■ Information provided ■
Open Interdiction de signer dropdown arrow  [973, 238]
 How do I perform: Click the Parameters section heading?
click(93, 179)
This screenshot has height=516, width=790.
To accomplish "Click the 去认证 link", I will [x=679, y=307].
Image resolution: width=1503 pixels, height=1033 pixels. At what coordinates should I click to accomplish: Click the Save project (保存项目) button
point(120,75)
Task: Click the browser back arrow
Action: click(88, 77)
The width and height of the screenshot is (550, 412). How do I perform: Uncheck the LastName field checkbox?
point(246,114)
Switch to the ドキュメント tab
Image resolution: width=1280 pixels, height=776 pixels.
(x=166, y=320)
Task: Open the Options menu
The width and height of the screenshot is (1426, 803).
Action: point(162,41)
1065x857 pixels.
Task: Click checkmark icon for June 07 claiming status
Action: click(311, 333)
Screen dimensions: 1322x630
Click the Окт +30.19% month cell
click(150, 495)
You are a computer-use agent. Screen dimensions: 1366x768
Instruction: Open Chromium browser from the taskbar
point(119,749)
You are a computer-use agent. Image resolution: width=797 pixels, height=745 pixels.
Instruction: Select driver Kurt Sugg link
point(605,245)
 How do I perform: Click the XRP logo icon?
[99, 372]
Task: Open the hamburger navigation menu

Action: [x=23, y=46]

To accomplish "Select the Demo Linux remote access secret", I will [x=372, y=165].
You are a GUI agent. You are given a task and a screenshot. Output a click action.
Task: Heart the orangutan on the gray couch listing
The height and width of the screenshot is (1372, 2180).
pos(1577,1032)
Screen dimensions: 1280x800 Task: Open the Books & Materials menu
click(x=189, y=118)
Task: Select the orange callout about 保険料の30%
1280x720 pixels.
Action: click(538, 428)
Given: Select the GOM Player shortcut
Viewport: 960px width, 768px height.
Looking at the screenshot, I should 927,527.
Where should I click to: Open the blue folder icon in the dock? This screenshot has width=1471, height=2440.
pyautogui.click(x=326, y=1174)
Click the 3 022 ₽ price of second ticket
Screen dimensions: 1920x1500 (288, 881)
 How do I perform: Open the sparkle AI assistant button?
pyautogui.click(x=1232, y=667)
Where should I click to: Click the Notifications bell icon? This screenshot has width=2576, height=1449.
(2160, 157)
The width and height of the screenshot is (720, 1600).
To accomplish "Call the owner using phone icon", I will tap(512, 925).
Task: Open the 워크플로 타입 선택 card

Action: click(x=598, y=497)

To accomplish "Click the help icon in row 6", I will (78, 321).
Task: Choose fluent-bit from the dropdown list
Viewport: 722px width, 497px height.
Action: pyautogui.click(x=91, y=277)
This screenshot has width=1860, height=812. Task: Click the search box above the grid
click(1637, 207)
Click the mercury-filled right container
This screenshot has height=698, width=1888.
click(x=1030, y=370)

■ What you will do ■
Output only the lines from the line that contains "Task: Open the 워크플로 타입 선택 card" through the end of the entries, both included, exactly as they appear.

■ Solution to this exercise ■
Task: Open the 워크플로 타입 선택 card

Action: click(x=598, y=497)

To accomplish "Click the help icon in row 6", I will (78, 321).
Task: Choose fluent-bit from the dropdown list
Viewport: 722px width, 497px height.
Action: pyautogui.click(x=91, y=277)
This screenshot has width=1860, height=812. Task: Click the search box above the grid
click(1637, 207)
Click the mercury-filled right container
This screenshot has height=698, width=1888.
click(x=1030, y=370)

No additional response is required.